Similarly we can find the last occurrence of the end date with:

cut -f 2 HaploCoVformattedData.txt | grep -n "2022-02-24" |tail -n 1

Here cut is used to extract the column of interest (the second column in this case). grep with the -n option reports every occurrence of the date/dates of interest, and also the line number where the occurrence was found (-n). For the start date we use head -n 1 since we are only interested in the first occurrence of that date. On the other hand for the end date we use tail -n 1 since in this case we need the last occurrence. In the example results look something like:

Hence lines, in between line 3688449 and line 4553984 hold all the data from the interval of time we want to analyse. To extract those lines we can simply combine the head and tail commands. We need a total of 4553984-3688449+1=**865536** lines.

head -n 4553984 HaploCoVformattedData.txt | tail -n 865536 > myIntervalOfTime

We use head to extract the first 4553984 lines in the file, which contain all the data up to 2022-02-24 (our end-date). Subsequently we use tail to grab only the 865536 lines that correspond with the offset between our start and end date.
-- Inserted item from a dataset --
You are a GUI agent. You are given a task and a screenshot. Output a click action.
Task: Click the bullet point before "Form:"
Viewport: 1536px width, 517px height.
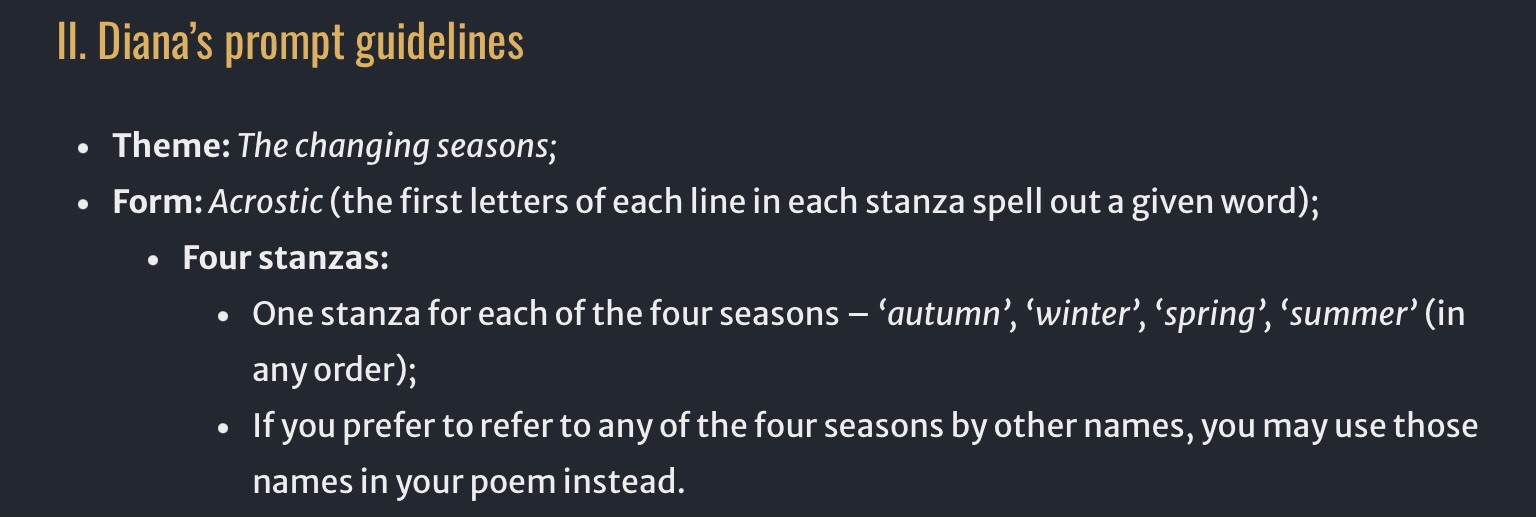click(x=84, y=204)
subset.pl The procedure described above requires some confidence with the unix shell, if you prefer a more streamlined solution you can (again) use subset.pl. The equivalent command should be something like:

perl subset.pl --infile HaploCoV_formattedMetadata --startD 2021-12-24 --endD 2022-02-24 --outfile myIntervalOfTime

Can I combine all of the above?

unix shell Yes, of course. Suppose that you want to analyse:

Interval of time -> 2021-12-24 to 2022-02-24 Lineage -> BA.1.1 Country -> USA

First you will need to extract the data for your time interval of interest with:

cut -f 2 HaploCoVformattedData.txt | grep -n "2021-12-24" |head -n 1 # Find the first occurrence of the end date

cut -f 2 HaploCoVformattedData.txt | grep -n "2022-02-24" |tail -n 1 # Find the last occurrence of the start date

`head -n 4553984 HaploCoVformattedData.txt | tail -n 865536 > myIntervalOfTime` #Extract the data, see above

After that you can subset by lineage:

grep -P "\tBA\.1\.1\t" myIntervalOfTime > myIntervalOfTime_BA11data

And finally by country

grep -P "USA" myIntervalOfTime_BA11data > myIntervalOfTime_BA11data_USA

Or again if you prefer a more compact alternative, you can use subset.pl :

**subset.pl**

perl subset.pl –infile HaploCoV_formattedMetadata –startD 2021-12-24 –endD 2022-02-24 –lineage BA.1.1 –country USA –outfile myIntervalOfTime_BA11data_USA.